Walker had vanished silently into the fog.
CHAPTER TWENTY-EIGHT
Lt. Colma coughed. His mouth was near the bullhorn loudspeaker and the cough was amplified, echoing against the front of the looming old house. He lowered the bullhorn to cough again, "Damn fog," he muttered, "always makes me clog up." He waited a few seconds before raising the speaker to his lips again.
"Ladies," he began, "this is the police. We ask you to please vacate the house at once. Come out the front door in single file."
There was no immediate response. Then all the lights in the golden arrow headquarters went out.
Colma ducked down behind the car he'd been standing beside on the lawn. "All escape routes are checked and blocked," he announced. "Be sensible and give up."
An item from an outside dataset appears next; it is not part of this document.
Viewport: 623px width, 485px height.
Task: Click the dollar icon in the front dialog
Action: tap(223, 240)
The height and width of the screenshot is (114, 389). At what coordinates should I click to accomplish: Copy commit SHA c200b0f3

The stocky lieutenant was close enough to the mist shrouded house to hear one girl call to another, "Where's Beth, where's Mara?"
"I don't know!"
"They've skipped. Deserted us!"
While this was going on a window on the second floor was suddenly smashed out. A police spotlight hit it before the last shards of glass had flickered down to the ground. A rifle cracked three tunes.
One of the shots thudded into the hood of the car which was shielding Colma, "Jim-dandy," he said.
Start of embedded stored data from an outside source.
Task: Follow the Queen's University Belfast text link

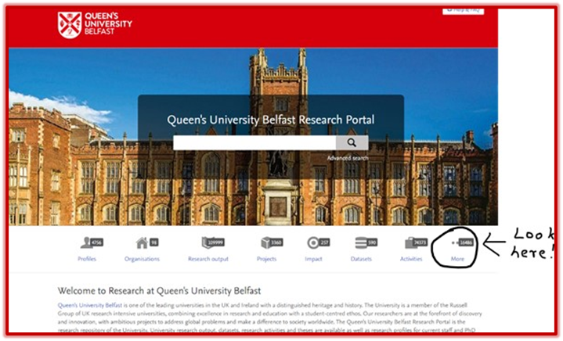Action: click(x=90, y=305)
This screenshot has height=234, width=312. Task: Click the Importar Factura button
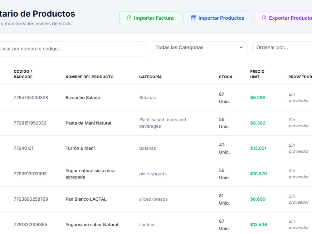150,18
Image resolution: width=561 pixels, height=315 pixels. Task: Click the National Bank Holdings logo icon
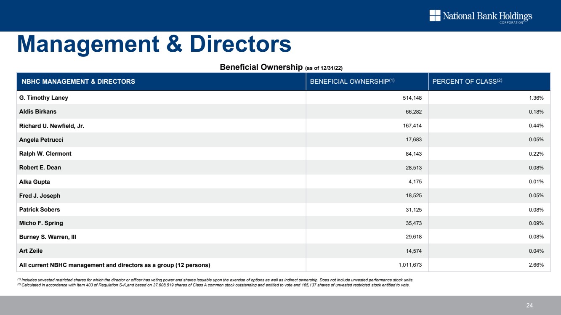coord(435,16)
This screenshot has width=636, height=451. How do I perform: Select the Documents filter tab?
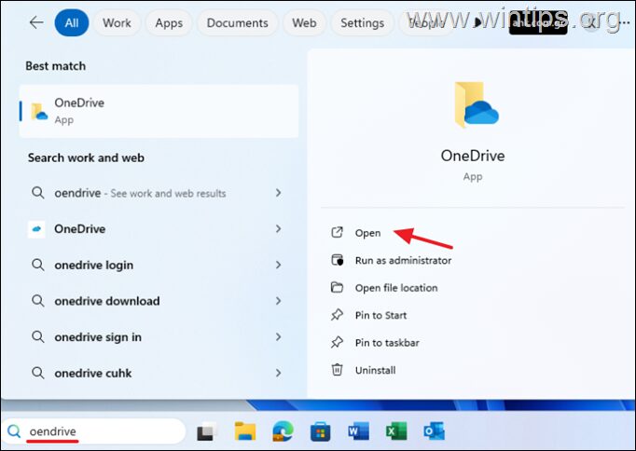point(238,22)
The local policemen, planted behind other cars, returned the fire.
A girl screamed. Then a figure slumped forward over the windowsill. The rifle came spinning down through the beam of one of the police spots. The wind fluttered the slumped girl's dark hair.
Now the wide oak door of the big house began to open inward. Lt. Colma leveled his gun at it over the hood of the car.
A white cashmere sweater was waved. "No more shooting." called one of the golden arrow girls. "We want to give up!"
"Come on out then," ordered Colma through the bullhorn. "Hands high, no guns."
The dozen local men dotting the area began to close in on the house, watchful and cautious.
The door opened fully to allow the girls to begin their slow march out.
While Colma watched, VerPoorten came trotting up. "Hey, lieutenant," he said, catching his breath. "I saw him, just now."
"Who?"
"Walker."
"What? He was here after all."
"Yeah, only not locked in the cellar," explained VerPoorten. "He was out in the woods over there."
"Where is he now?"
"He got the drop on me. Before I could do anything he was gone like what you call a will-o'-the- wisp."
"Huh, that's jim-dandy." The lieutenant walked closer to the house.
"He told me he tied up one of the leaders of the gang and left her in there for us," said VerPoorten.
"He also mentioned the loot was stashed down in the basement someplace."
"You two had a nice friendly chat." Colma pushed by the girls as they filed out. "Where's this dame supposed to be tied up?"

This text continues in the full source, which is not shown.